Documents, photos, status, vêtements, objets connectés, puces RGID sous-cutanées, dispositifs biométriques de nos ordinateurs et smartphones… Aujourd’hui, nos traces identitaires sont partout. La réputation aussi : la notion de réputation en ligne n’est plus seulement employée en marketing ou en communication. « Elle est intégrée à des offres d’assurance aux particuliers, elle est mise en avant comme un risque à gérer pour les jeunes internautes, elle bénéficie de formations dédiées, elle est discutée pour l’élaboration de certaines normes, voire permet de réguler certains pans de nos économies », détaille Camille Alloing qui, dans [E]:réputation analyse cet objet hybride, encore peu discuté dans la recherche française.

D.R.

« Plus qu’une simple question sémantique ou conceptuelle, l’e-réputation soulève des problématiques stratégiques pour les organisations », souligne la maître de conférences en sciences de l’information à l’IAE de l’Université de Poitiers. Le livre est en partie issu d’une recherche doctorale menée au sein du groupe La Poste pendant trois ans. Comme de nombreuses entreprises, la Poste a engagé une démarche pour mieux appréhender le Web et les médias sociaux. Les questions ont été multiples : comment se diffusent les opinions sur le Web ? Comment les mesurer ? Une organisation peut-elle vraiment agir sur cet agencement d’opinions venant former une réputation ?

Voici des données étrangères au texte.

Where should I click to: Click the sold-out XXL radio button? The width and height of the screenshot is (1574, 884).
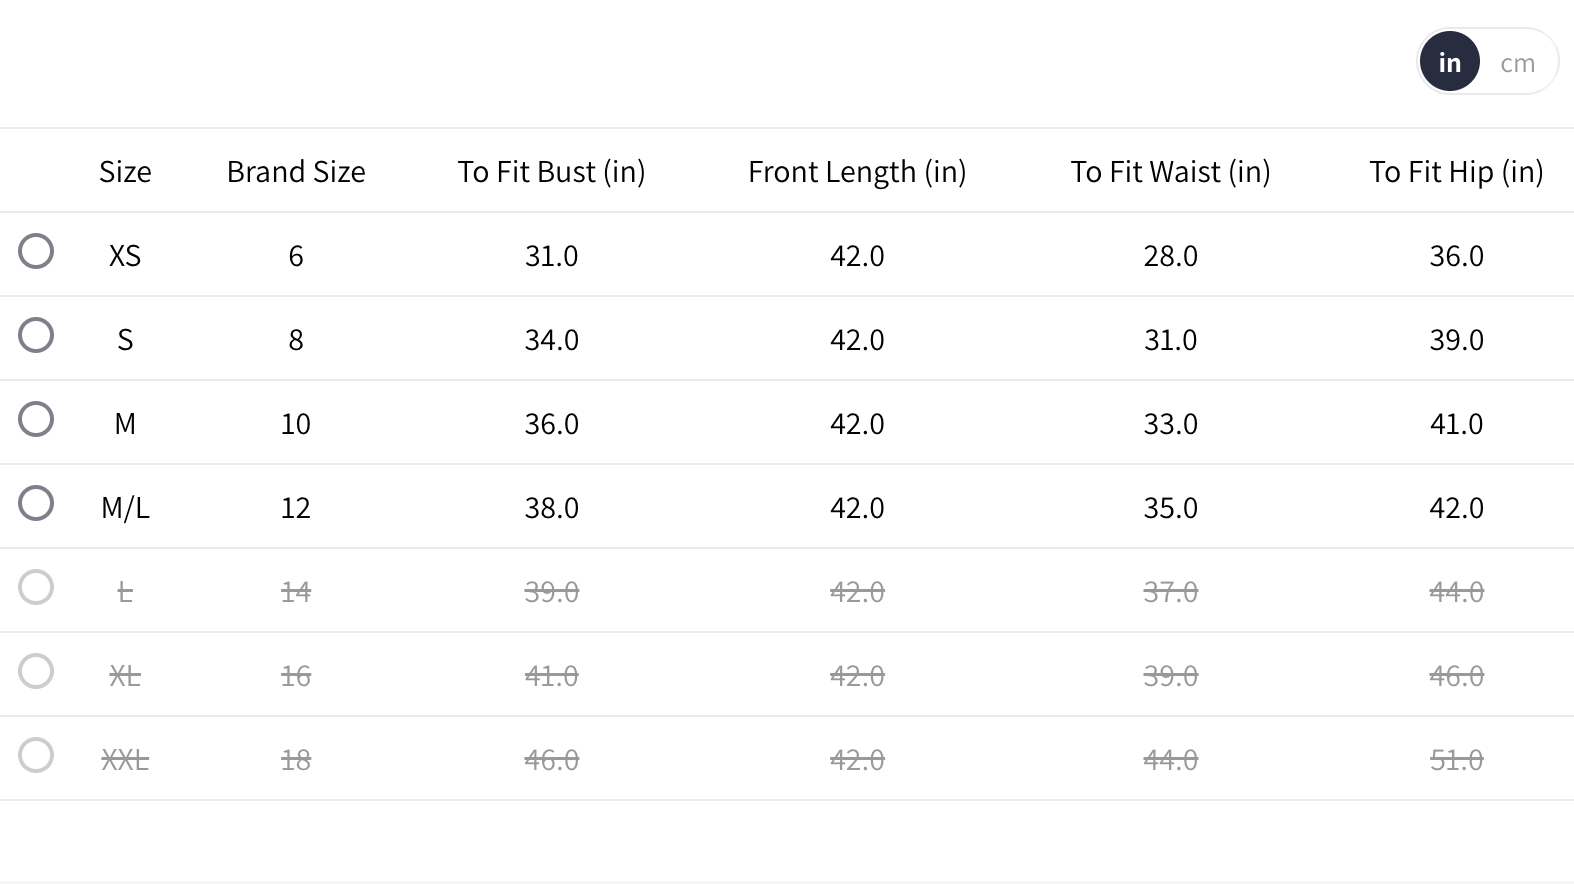(x=36, y=755)
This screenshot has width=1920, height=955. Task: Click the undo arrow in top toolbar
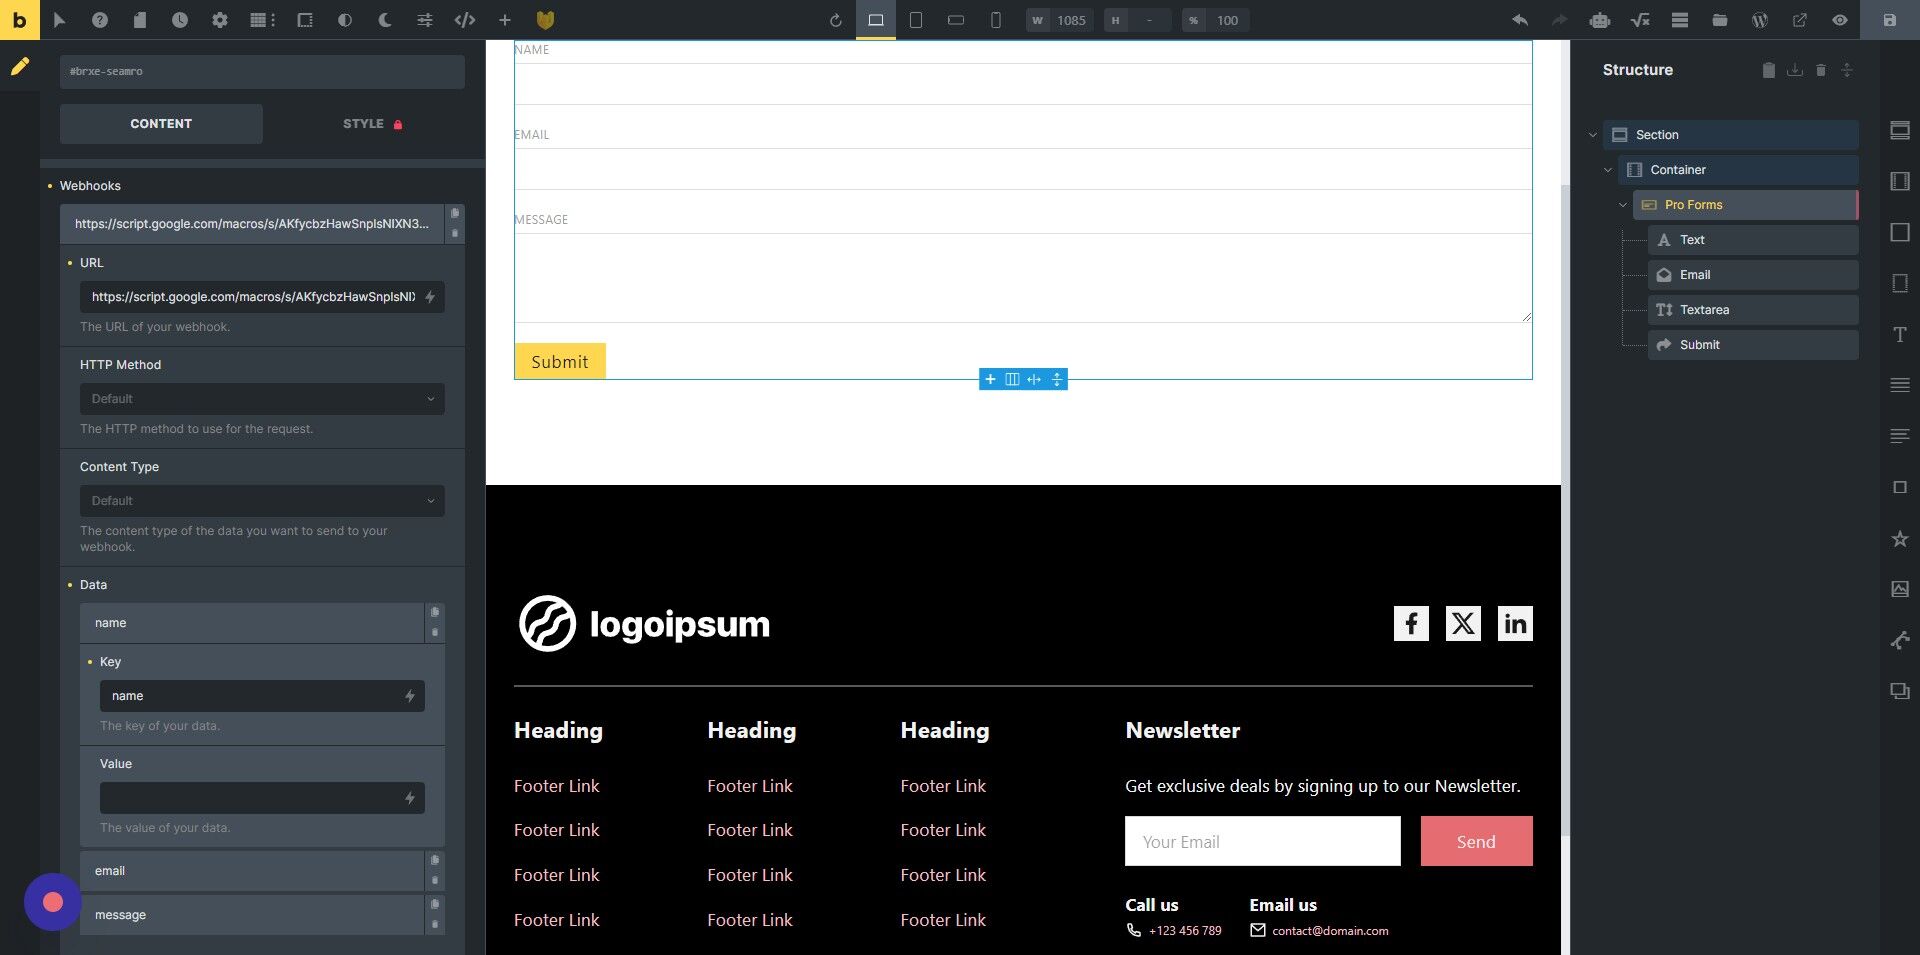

Une approche résistance aux effets de mode

L’auteur commence par synthétiser les thèmes inhérents à l’analyse du phénomène réputationnel, du Web 2.0 à ses dispositifs centraux, comme Twitter ou encore les moteurs de recherche, pour ensuite établir un cadre d’analyse de la réputation des organisations. Il ne s’agit pas de proposer un modèle universel d’analyse ou de gestion de la réputation en ligne, « mais bien une approche qui se veut résistante aux effets de mode managériaux, et dont les fondements théoriques prennent en compte les constantes évolutions des usages et des technologies sans pour autant se laisser diriger par elles. »

L’ouvrage soulève des questions éthiques, comme celle du digital labor, c’est-à-dire l’idée selon laquelle certaines actions quotidiennes d’un internaute peuvent être associées à une forme de travail car génératrices de valeurs. Lorsqu’une organisation incite ses publics à produire des contenus liés à sa marque, à « liker » une page Facebook, elle ne les rémunère pas ensuite, alors qu’elle va transformer cette activité en externalité financière. « Les différentes formes de capitalisme qui se déploient sur le Web reposent sur un même constat : il faut que l’usager travaille pour que les plate-formes puissent ensuite dégager des bénéfices en exploitant ce travail ».

Finalement, l’e-réputation n’est qu’un point de départ pour mieux interroger le numérique, ses usages et ses dispositifs, à la fois sous un angle technique, individuel et économique. Comme le souligne dans la post-face de l’ouvrage Olivier Ertzscheid, maître de conférences en sciences de l’information et la communication à l’Université de Nantes: « Demain, la rationalité calculatoire et statistique, en faisant son entrée dans un certain nombre de secteurs jusqu’ici considérés comme régaliens (santé, éducation, transport) va calquer à ces environnements des logiques réputationnelles aussi opaques que discutables, et générer des injustices et des inégalités réputationnelles dont les actuels débats autour du “droit à l’oubli” ne constituent que le tiède avant-goût ». Interroger aujourd’hui l’e-réputation, c’est interroger les pratiques de demain.

[E]: réputation - médiation, calcul, émotion, de Camille Alloing, CNRS éditions, 288 pages, 25 euros.